# [WORK ORDER]
Check each line of the data for "agent", and copy the ones that have it.

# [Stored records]
------------------------------
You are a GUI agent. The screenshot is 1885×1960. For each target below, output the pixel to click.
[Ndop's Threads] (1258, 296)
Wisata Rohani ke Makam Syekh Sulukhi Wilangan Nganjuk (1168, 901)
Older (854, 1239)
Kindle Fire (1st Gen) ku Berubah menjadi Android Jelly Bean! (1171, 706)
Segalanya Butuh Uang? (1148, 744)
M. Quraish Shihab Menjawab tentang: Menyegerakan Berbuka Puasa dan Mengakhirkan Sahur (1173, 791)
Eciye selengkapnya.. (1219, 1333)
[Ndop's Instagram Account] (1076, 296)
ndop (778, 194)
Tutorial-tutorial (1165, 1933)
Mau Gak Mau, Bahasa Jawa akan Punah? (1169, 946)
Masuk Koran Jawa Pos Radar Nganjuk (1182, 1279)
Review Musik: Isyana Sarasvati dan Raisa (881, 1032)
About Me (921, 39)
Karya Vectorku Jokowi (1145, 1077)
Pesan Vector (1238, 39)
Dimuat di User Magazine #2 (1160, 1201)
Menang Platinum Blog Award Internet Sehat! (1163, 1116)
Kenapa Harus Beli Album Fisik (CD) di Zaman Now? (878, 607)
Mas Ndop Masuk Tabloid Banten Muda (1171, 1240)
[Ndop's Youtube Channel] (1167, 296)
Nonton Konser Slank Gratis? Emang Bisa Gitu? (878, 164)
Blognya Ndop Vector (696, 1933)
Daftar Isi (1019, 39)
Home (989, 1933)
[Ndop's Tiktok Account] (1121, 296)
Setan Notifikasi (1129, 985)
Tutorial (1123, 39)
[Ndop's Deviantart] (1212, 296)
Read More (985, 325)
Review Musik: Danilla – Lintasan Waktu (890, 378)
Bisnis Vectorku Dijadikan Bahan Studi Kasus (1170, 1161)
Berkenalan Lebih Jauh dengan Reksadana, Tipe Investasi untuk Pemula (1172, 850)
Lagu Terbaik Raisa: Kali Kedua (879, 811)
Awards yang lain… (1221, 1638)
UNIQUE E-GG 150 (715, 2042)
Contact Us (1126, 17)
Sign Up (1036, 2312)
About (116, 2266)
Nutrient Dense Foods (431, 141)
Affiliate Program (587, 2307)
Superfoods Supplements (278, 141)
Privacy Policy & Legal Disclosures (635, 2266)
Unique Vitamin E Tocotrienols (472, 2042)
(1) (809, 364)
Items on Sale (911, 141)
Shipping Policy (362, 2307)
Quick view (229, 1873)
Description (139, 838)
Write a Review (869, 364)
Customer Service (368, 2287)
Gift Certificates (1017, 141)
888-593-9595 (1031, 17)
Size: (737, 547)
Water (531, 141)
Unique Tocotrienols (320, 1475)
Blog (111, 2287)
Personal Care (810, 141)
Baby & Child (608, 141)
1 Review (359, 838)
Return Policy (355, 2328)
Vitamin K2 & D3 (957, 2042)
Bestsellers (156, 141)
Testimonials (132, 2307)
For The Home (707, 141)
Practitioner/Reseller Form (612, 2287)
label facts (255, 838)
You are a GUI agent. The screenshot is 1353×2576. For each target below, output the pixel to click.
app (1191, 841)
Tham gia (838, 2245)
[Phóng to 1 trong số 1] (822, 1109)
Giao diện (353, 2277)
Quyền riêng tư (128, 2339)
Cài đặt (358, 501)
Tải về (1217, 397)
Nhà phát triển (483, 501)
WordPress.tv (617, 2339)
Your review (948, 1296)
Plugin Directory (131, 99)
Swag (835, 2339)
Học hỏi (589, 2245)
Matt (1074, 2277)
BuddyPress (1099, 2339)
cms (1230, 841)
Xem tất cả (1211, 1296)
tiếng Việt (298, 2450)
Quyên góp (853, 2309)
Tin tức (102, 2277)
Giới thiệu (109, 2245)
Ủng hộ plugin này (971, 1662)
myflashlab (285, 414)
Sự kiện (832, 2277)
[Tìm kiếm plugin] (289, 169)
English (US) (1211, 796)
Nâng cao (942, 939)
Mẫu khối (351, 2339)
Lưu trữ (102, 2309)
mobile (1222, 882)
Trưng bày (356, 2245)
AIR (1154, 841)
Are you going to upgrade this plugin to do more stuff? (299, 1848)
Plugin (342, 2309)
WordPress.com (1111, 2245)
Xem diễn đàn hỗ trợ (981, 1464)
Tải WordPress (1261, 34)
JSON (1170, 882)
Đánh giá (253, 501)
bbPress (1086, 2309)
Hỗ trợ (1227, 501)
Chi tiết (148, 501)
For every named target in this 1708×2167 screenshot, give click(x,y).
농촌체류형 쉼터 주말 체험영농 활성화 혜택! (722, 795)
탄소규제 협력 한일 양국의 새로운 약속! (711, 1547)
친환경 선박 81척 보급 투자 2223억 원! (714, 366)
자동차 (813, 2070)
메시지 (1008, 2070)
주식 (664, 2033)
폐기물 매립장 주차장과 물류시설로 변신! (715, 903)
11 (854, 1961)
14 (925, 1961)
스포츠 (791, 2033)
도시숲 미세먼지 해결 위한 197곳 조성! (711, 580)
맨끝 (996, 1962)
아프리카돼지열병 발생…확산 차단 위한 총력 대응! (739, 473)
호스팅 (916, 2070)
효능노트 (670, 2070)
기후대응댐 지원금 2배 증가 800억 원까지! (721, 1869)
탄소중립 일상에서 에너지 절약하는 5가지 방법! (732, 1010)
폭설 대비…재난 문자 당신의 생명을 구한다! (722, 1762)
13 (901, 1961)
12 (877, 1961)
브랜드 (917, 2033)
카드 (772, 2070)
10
------------------------------
# [RESULT]
You are a GUI agent. The screenshot is 1885×1960. For each target below, output the pixel to click.
You are a GUI agent. The screenshot is 1353×2576. For each target below, output the pixel to click.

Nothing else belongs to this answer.